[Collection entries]
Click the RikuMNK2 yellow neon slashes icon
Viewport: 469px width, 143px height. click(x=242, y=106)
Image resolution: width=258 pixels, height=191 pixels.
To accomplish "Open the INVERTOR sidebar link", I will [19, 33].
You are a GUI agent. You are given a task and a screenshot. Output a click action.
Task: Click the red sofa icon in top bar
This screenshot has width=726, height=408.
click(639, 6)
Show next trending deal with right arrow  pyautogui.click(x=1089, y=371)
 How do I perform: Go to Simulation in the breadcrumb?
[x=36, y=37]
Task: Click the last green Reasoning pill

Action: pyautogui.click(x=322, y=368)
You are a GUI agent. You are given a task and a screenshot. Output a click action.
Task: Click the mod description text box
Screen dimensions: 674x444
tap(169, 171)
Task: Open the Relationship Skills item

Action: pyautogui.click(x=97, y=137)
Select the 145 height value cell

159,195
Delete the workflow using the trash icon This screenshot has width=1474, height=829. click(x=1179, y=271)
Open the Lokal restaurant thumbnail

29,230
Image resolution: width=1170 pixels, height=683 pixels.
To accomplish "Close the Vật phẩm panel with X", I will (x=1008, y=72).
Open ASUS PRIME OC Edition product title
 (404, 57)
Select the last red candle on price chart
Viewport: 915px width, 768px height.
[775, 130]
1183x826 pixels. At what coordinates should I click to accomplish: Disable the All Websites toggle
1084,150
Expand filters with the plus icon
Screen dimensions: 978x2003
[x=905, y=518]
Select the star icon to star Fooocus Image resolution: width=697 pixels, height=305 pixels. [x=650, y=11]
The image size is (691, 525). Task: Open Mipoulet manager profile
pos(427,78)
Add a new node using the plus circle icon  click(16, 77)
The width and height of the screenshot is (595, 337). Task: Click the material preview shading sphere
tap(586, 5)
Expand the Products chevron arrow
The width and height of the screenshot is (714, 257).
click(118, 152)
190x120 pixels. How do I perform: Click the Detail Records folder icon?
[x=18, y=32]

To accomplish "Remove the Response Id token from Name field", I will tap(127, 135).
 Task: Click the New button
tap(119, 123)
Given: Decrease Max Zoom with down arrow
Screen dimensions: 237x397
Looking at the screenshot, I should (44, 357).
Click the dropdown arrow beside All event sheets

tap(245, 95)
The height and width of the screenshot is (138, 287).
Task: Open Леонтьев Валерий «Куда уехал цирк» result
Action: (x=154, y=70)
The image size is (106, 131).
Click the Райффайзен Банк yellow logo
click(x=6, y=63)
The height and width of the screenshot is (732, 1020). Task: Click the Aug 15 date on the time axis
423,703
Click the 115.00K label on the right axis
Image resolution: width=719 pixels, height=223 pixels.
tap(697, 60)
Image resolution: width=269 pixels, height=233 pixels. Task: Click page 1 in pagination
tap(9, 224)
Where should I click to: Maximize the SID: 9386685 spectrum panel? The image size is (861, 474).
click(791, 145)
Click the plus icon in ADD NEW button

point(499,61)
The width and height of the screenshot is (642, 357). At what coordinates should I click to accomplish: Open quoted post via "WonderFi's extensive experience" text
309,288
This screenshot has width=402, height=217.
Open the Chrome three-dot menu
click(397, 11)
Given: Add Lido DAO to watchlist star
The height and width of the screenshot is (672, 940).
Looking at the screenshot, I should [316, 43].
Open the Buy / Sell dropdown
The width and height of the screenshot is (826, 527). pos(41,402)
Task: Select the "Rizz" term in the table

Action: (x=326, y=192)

*WHAT IS REQUIRED:* The full set of lines above should be retyped without a single change.

*ANSWER SPACE:*
Click the RikuMNK2 yellow neon slashes icon
Viewport: 469px width, 143px height. click(x=242, y=106)
Image resolution: width=258 pixels, height=191 pixels.
To accomplish "Open the INVERTOR sidebar link", I will [19, 33].
You are a GUI agent. You are given a task and a screenshot. Output a click action.
Task: Click the red sofa icon in top bar
This screenshot has width=726, height=408.
click(639, 6)
Show next trending deal with right arrow  pyautogui.click(x=1089, y=371)
 How do I perform: Go to Simulation in the breadcrumb?
[x=36, y=37]
Task: Click the last green Reasoning pill

Action: pyautogui.click(x=322, y=368)
You are a GUI agent. You are given a task and a screenshot. Output a click action.
Task: Click the mod description text box
Screen dimensions: 674x444
tap(169, 171)
Task: Open the Relationship Skills item

Action: pyautogui.click(x=97, y=137)
Select the 145 height value cell

159,195
Delete the workflow using the trash icon This screenshot has width=1474, height=829. click(x=1179, y=271)
Open the Lokal restaurant thumbnail

29,230
Image resolution: width=1170 pixels, height=683 pixels.
To accomplish "Close the Vật phẩm panel with X", I will (x=1008, y=72).
Open ASUS PRIME OC Edition product title
 (404, 57)
Select the last red candle on price chart
Viewport: 915px width, 768px height.
[775, 130]
1183x826 pixels. At what coordinates should I click to accomplish: Disable the All Websites toggle
1084,150
Expand filters with the plus icon
Screen dimensions: 978x2003
[x=905, y=518]
Select the star icon to star Fooocus Image resolution: width=697 pixels, height=305 pixels. [x=650, y=11]
The image size is (691, 525). Task: Open Mipoulet manager profile
pos(427,78)
Add a new node using the plus circle icon  click(16, 77)
The width and height of the screenshot is (595, 337). Task: Click the material preview shading sphere
tap(586, 5)
Expand the Products chevron arrow
The width and height of the screenshot is (714, 257).
click(118, 152)
190x120 pixels. How do I perform: Click the Detail Records folder icon?
[x=18, y=32]

To accomplish "Remove the Response Id token from Name field", I will tap(127, 135).
 Task: Click the New button
tap(119, 123)
Given: Decrease Max Zoom with down arrow
Screen dimensions: 237x397
Looking at the screenshot, I should (44, 357).
Click the dropdown arrow beside All event sheets

tap(245, 95)
The height and width of the screenshot is (138, 287).
Task: Open Леонтьев Валерий «Куда уехал цирк» result
Action: (x=154, y=70)
The image size is (106, 131).
Click the Райффайзен Банк yellow logo
click(x=6, y=63)
The height and width of the screenshot is (732, 1020). Task: Click the Aug 15 date on the time axis
423,703
Click the 115.00K label on the right axis
Image resolution: width=719 pixels, height=223 pixels.
tap(697, 60)
Image resolution: width=269 pixels, height=233 pixels. Task: Click page 1 in pagination
tap(9, 224)
Where should I click to: Maximize the SID: 9386685 spectrum panel? The image size is (861, 474).
click(791, 145)
Click the plus icon in ADD NEW button

point(499,61)
The width and height of the screenshot is (642, 357). At what coordinates should I click to accomplish: Open quoted post via "WonderFi's extensive experience" text
309,288
This screenshot has width=402, height=217.
Open the Chrome three-dot menu
click(397, 11)
Given: Add Lido DAO to watchlist star
The height and width of the screenshot is (672, 940).
Looking at the screenshot, I should [316, 43].
Open the Buy / Sell dropdown
The width and height of the screenshot is (826, 527). pos(41,402)
Task: Select the "Rizz" term in the table

Action: (x=326, y=192)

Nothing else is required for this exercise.